«Te ne può ì», decètte Pambanucce | Amici di Capracotta

«Te ne può ì», decètte Pambanucce

Appena dopo la Seconda Guerra Mondiale, se vi era urgenza di confezionare nuovi vestiti soprattutto femminili, si ricorreva alle tante sartine che spesso venivano a lavorare in casa. Per i rari vestiti maschili destinati ad essere indossati nelle grandi occasioni ci si rivolgeva alle varie sartorie o a qualche parente  sarto. E così per il vestitino della mia prima comunione, essendosi già trasferito a Roma Zio Mario Di Tanna fratello di mia madre, fui mandato da Pambanucce (Panfilo Antonio  Monaco) che lavorava a San Giovanni.

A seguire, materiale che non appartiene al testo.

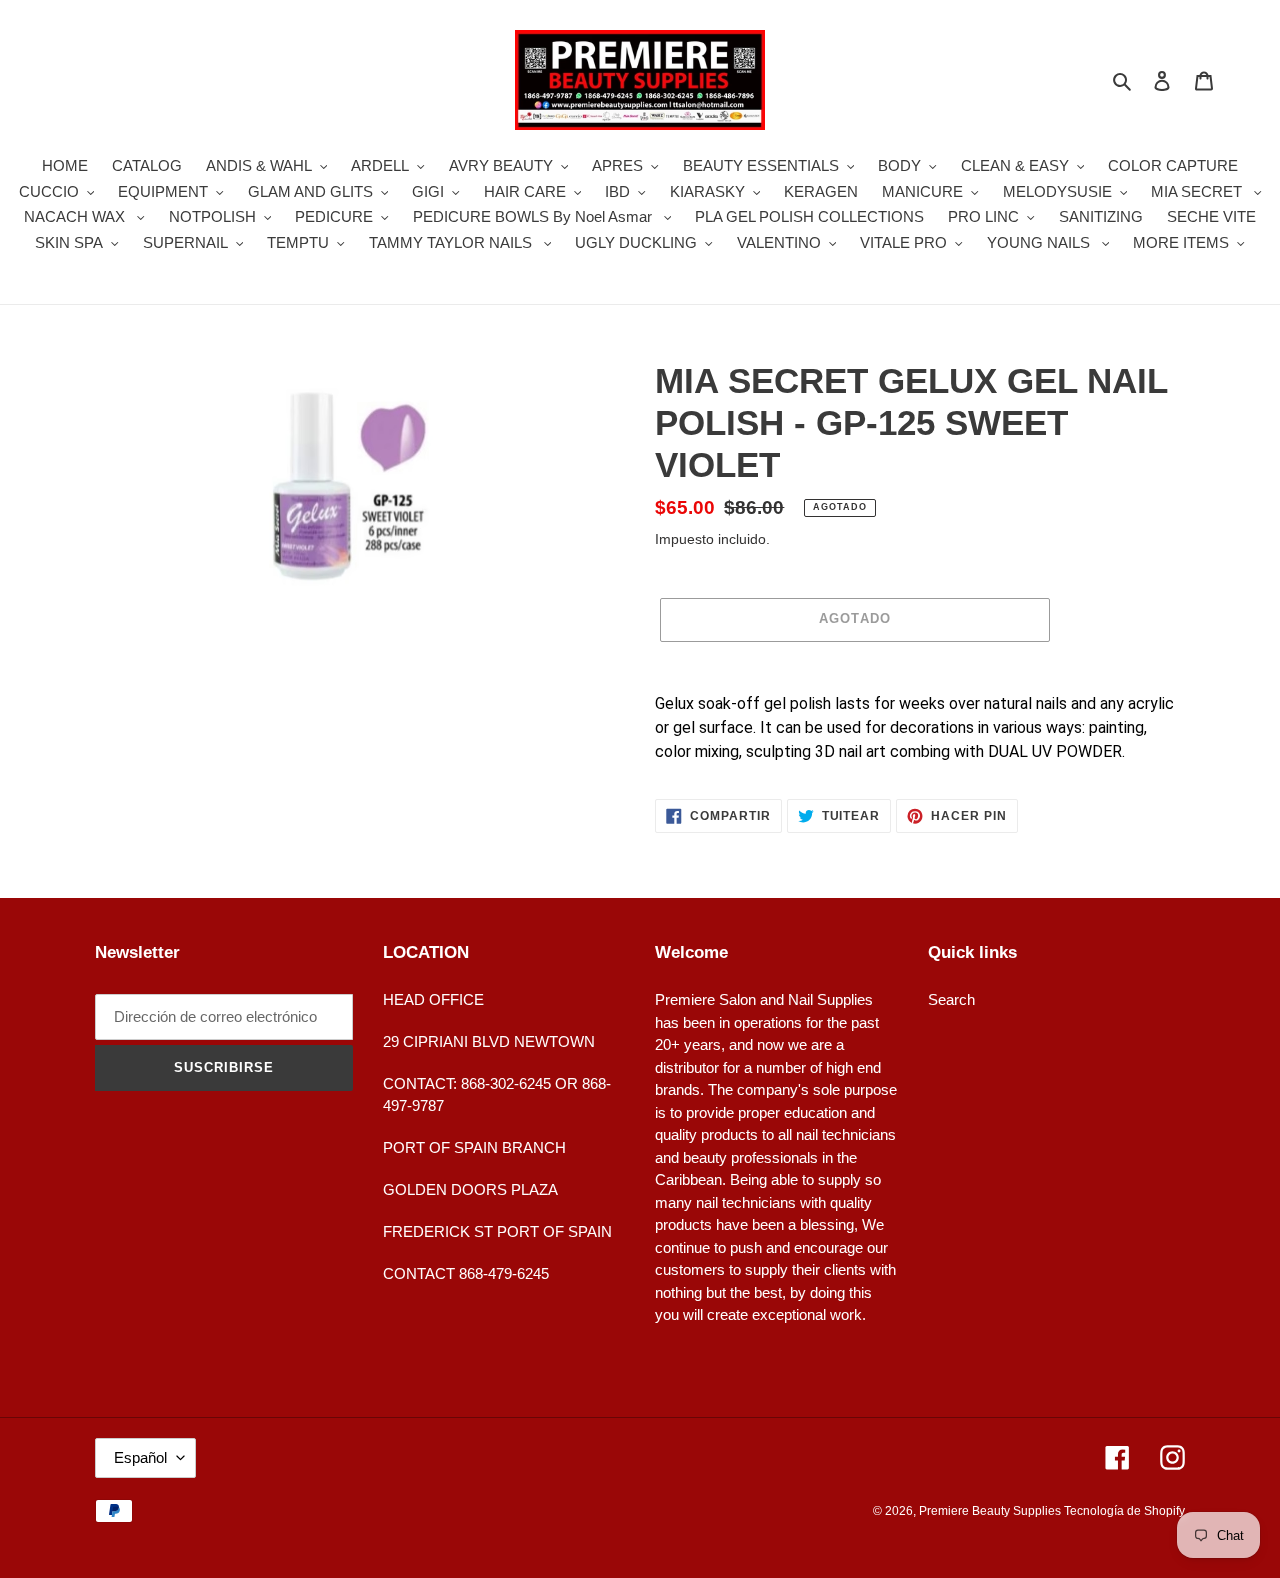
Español (140, 1457)
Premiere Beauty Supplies (991, 1511)
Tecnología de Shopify (1124, 1511)
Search (951, 999)
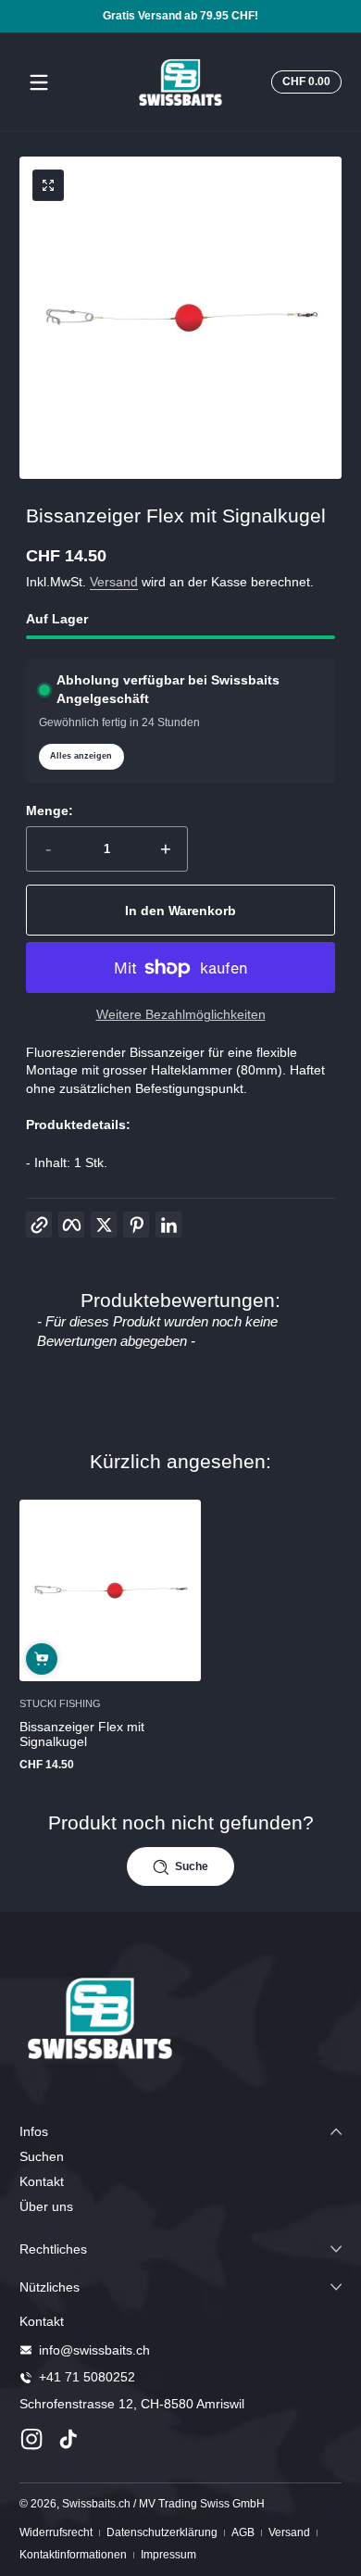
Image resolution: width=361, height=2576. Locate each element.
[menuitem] (180, 2157)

Sia io che tutti i miei coetanei eravamo  sempre in imbarazzo durante le prove: non indovinavamo mai quando iniziavano né quando finivano né cosa fare nel frattempo che eravamo nella sartoria. E poiché nessun bambino stava lì come una statuina , dopo un poco passavamo il tempo giocando con i fili e con le pezze di stoffa, toccando tutto fino al momento del proprio turno; è facilmente immaginabile come il mastro e i lavoranti fossero distratti dalla nostra presenza e come la bottega fosse messa sottosopra!

E Pambanucce, quando aveva finito di provare, ci diceva spazientito: «Te ne può  ì» (te ne puoi andare). E questo suo dire diventò popolare per far capire a chi ti stava vicino che era ora di sloggiare.